### Required action
A word-for-word copy of the lines below, starting at the line with "The height and" and ending at the last one, is what you should give. Omit every picture.

### Extracted information
┌──
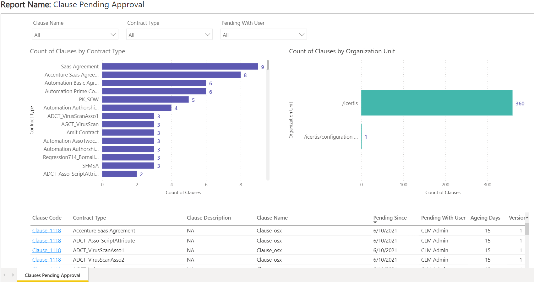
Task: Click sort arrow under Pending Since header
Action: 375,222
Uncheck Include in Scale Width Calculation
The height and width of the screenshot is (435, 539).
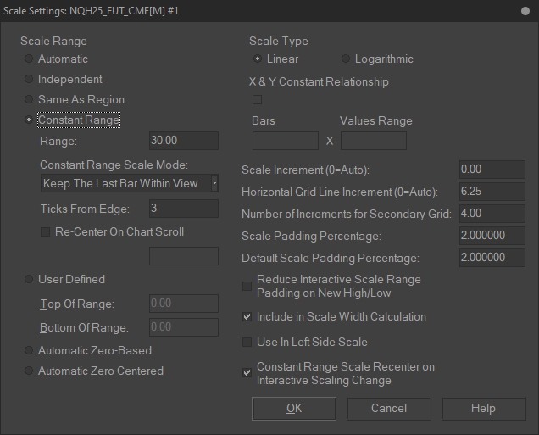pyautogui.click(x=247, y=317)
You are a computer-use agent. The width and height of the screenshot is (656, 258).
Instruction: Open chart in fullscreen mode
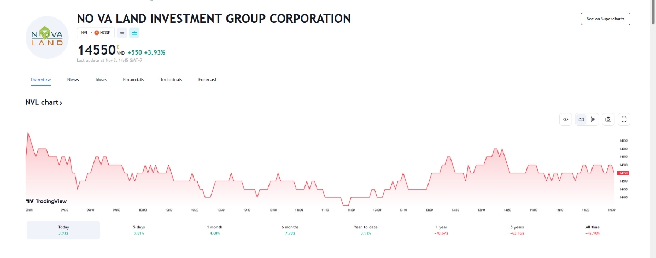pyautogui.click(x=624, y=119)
└──
### Solution for this exercise
The height and width of the screenshot is (435, 539).
pyautogui.click(x=247, y=317)
You are a computer-use agent. The width and height of the screenshot is (656, 258).
Instruction: Open chart in fullscreen mode
pyautogui.click(x=624, y=119)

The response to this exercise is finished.